[DATA FOR THE TASK — start]

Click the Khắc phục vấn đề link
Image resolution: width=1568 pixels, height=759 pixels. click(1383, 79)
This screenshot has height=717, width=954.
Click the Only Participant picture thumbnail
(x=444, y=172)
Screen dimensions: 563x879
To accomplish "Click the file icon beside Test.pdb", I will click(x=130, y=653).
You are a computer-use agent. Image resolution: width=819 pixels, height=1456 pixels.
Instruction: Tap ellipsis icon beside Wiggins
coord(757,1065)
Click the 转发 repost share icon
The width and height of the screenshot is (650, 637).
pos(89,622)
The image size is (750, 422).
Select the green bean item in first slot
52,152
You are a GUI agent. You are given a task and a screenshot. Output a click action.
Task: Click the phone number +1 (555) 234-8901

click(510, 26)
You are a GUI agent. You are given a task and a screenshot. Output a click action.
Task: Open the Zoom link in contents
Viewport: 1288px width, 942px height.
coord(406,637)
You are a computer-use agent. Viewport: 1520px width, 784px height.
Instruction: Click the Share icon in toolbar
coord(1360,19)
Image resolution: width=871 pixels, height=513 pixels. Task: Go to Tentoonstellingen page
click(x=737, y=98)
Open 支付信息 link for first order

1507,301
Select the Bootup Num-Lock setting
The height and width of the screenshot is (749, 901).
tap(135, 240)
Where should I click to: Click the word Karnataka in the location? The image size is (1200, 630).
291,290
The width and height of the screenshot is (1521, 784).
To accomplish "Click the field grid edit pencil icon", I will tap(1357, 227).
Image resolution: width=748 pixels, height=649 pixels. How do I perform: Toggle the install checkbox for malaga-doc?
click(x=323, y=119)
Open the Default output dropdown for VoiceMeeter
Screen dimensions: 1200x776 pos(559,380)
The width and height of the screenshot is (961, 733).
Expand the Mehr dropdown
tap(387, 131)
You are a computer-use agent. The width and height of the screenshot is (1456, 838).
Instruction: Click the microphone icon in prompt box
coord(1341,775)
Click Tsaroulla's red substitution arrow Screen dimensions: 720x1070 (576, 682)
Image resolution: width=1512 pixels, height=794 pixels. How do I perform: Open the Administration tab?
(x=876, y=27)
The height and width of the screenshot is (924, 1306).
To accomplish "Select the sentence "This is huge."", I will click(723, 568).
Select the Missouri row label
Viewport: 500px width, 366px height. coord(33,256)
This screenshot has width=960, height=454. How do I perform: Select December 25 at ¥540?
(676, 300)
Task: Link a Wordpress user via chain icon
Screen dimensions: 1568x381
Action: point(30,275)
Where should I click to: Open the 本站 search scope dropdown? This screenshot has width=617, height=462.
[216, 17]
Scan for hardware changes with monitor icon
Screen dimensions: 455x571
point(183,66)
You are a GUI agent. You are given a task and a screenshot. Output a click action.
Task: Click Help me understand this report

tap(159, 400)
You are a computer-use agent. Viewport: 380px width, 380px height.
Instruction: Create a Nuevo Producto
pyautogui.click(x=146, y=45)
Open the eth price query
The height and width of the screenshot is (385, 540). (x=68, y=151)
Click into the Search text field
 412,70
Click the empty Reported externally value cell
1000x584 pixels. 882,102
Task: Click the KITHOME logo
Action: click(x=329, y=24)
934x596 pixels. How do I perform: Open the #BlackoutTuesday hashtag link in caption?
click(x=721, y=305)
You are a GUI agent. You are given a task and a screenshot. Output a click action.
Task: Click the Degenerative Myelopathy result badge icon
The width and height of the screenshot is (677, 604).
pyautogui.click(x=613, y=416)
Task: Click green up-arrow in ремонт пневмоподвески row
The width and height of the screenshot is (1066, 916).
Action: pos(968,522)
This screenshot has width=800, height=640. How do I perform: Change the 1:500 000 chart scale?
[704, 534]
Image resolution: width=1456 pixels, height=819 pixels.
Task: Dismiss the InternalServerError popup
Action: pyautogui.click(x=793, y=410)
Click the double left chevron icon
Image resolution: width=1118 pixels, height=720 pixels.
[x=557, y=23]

[DATA FOR THE TASK — finish]

▶ _WHAT YOU SHOULD DO_: Copy out each line in the listing that has the word "accomplish".

▶ _PROBLEM SOLUTION_:
To accomplish "Click the file icon beside Test.pdb", I will click(x=130, y=653).
To accomplish "Click the field grid edit pencil icon", I will tap(1357, 227).
To accomplish "Select the sentence "This is huge."", I will click(723, 568).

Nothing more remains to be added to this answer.